» Text
───

Typically, MC-LAG is deployed in a network-wide scenario providing redundant connection between different end points. The whole scenario is then built by combination of different mechanisms (for example, MC-LAG and redundant pseudowire to provide e2e redundant p2p connection or dual homing of DSLAMs in Layer 2/3 TPSDA).
Overview
Multichassis LAG is a method of providing redundant Layer 2/3 access connectivity that extends beyond link level protection by allowing two systems to share a common LAG end point.
The multiservice access node (MSAN) node is connected with multiple links toward a redundant pair of Layer 2/3 aggregation nodes such that both link and node level redundancy, are provided. By using a multichassis LAG protocol, the paired Layer 2/3 aggregation nodes (referred to as redundant-pair) appears to be a single node utilizing LACP toward the access node. The multichassis LAG protocol between a redundant-pair ensures a synchronized forwarding plane to and from the access node and synchronizes the link state information between the redundant-pair nodes such that correct LACP messaging is provided to the access node from both redundant-pair nodes.

───

» What is asked
(1) Translate this sentence from the MC-LAG text into Spanish: "Multichassis LAG is a method of providing redundant Layer 2/3 access connectivity that extends beyond link level protection by allowing two systems to share a common LAG end point."
(2) According to the MC-LAG text, what do the paired Layer 2/3 aggregation nodes appear to be when a multichassis LAG protocol is used?
Base each response solely on the MC-LAG text.

» Collected material
───

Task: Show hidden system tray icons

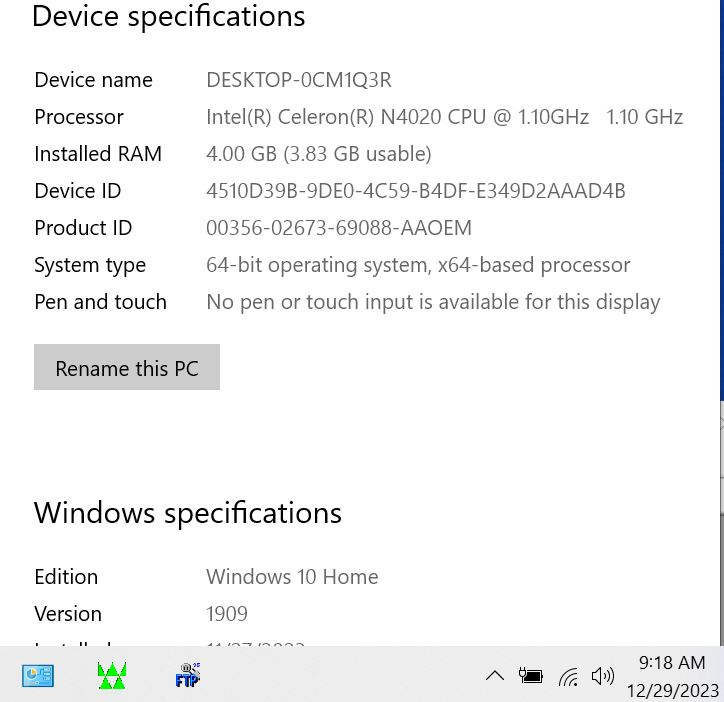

───

» Answers
(1) El LAG multichasis es un método para proporcionar conectividad de acceso redundante de Capa 2/3 que va más allá de la protección a nivel de enlace, al permitir que dos sistemas compartan un punto final LAG común.

(2) They appear to be a single node utilizing LACP toward the access node.